A contrastive learning objective then trains the policy encoder to treat these flow-synthesized observations as equivalent to actual future observations. The policy learns to trust the prediction without needing ground truth at training time.
Benchmarks on Real Hardware
The team tested F2F-AP on two distinct platforms: a UR5e fixed-base robotic arm and a Unitree Go2 quadruped robot equipped with a Hexfellow Saber arm.
On a fixed-base arm, F2F-AP achieved full task success rates on dynamic interception tasks — grasping objects moving on unpredictable trajectories — where baseline methods including VLASH showed significant failure rates. The average execution time for successful trials was substantially lower, because the system no longer wastes the first H action steps that have gone stale before execution begins.
On the quadruped mobile manipulator, the same approach generalized to a platform with whole-body dynamics and additional locomotion latency. The system explicitly models the combined latency budget across sensing, inference, and low-level control, selecting H accordingly. This explicit latency modeling is the practical contribution that most directly translates to other real-world systems.
Measured latency on the UR5e setup: approximately 125ms observation delay, 200ms inference, and under 50ms controller latency, yielding H=4 steps at 100ms per step.
What This Is and Is Not
F2F-AP is a research result on a well-scoped problem. It demonstrates that predicting and synthesizing future visual context improves dynamic manipulation performance under async inference. The results are real and the ablations are thorough.

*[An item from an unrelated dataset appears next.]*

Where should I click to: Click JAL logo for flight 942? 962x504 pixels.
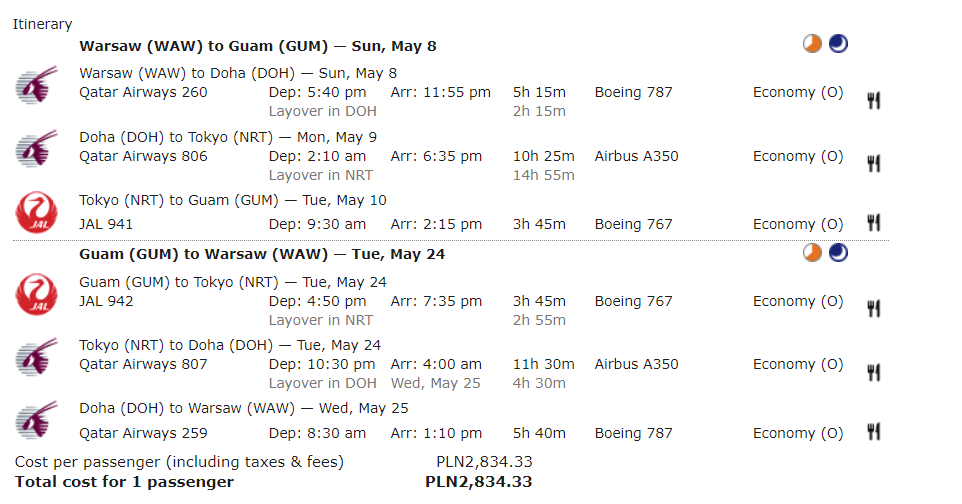[x=37, y=295]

What the paper does not show: deployment in unstructured environments outside the five experimental tasks, long-horizon reliability, sim-to-real transfer at scale, or integration with commercial manipulation pipelines. The data was collected using UMI (Universal Manipulation Interface) devices in lab conditions. The flow predictor was trained on specific object categories and task structures.
The authors are transparent about limitations. The flow predictor struggles with heavy occlusion — they handle this by training on gripper-free sequences and compositing gripper masks during data synthesis. The contrastive learning framework requires careful temporal masking to avoid treating adjacent frames as negative samples.

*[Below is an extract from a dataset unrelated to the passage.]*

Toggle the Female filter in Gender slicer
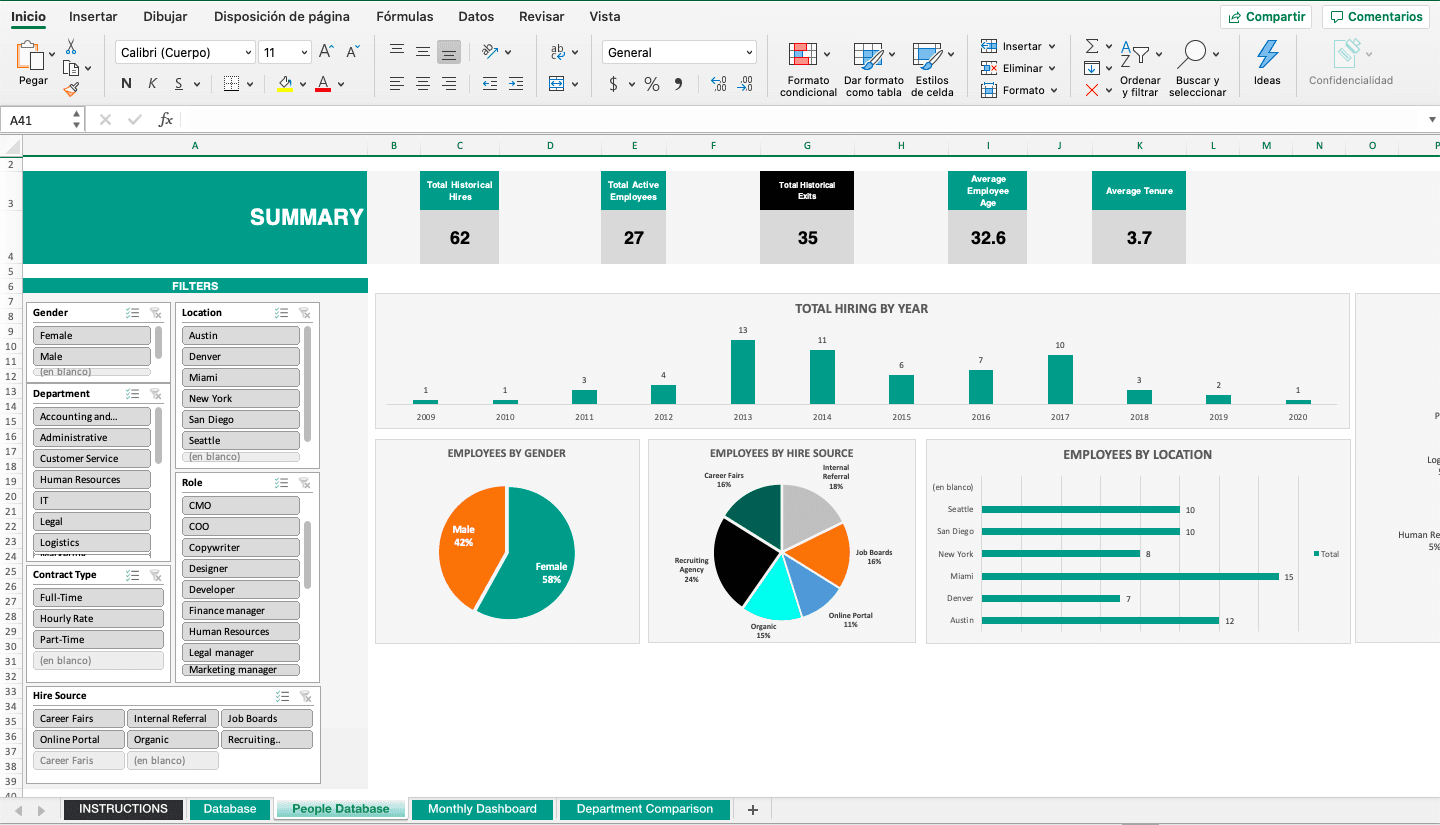 pos(91,335)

This is a well-executed academic paper solving a real sub-problem in real-world robot control. Whether the specific architectural choices generalize to other domains — warehouse picking, surgical assistance, field robotics — remains to be tested.
The Deployment Question
The reason this matters beyond the lab is that the async inference paradigm is everywhere in deployed robotics. Physical robot control at any meaningful speed requires it. Latency is physics, not a software bug.
If the flow-based future-synthesis approach scales, it changes the calculus for any dynamic manipulation task where objects move independently of the robot: collaborative human-robot handover, mobile manipulation in cluttered spaces, any grasping task where the object arrives on a conveyor rather than sitting still.

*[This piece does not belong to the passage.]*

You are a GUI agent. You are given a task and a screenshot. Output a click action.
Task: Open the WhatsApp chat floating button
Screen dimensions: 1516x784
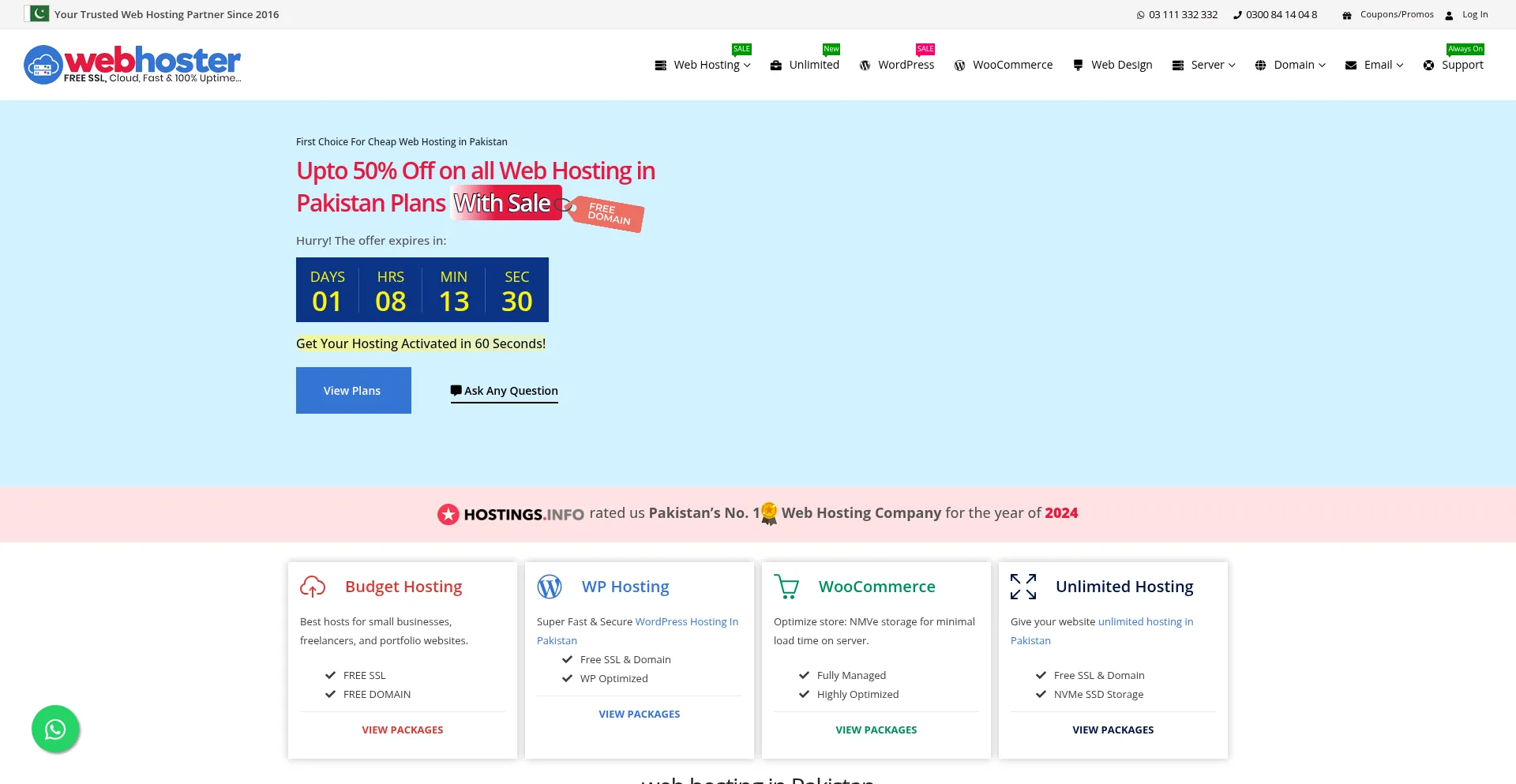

Tsinghua's Jiwen Lu group has published a credible path forward. The question now is whether the approach holds up outside the specific hardware and task configurations tested — and whether anyone picks it up for real-world deployment.
Primary source: Wei et al., "F2F-AP: Flow-to-Future Asynchronous Policy for Real-time Dynamic Manipulation," arXiv:2604.02408, April 2026.
† Add attribution: 'as measured in the paper's UR5e setup' or similar. If sourced from the paper's measurements, cite accordingly. If drawn from general industry knowledge, note that.
†† Add footnote: 'The paper derives H=4 from a measured total latency of 375ms, corresponding to 100ms per control step.' Source-reported; not independently verified.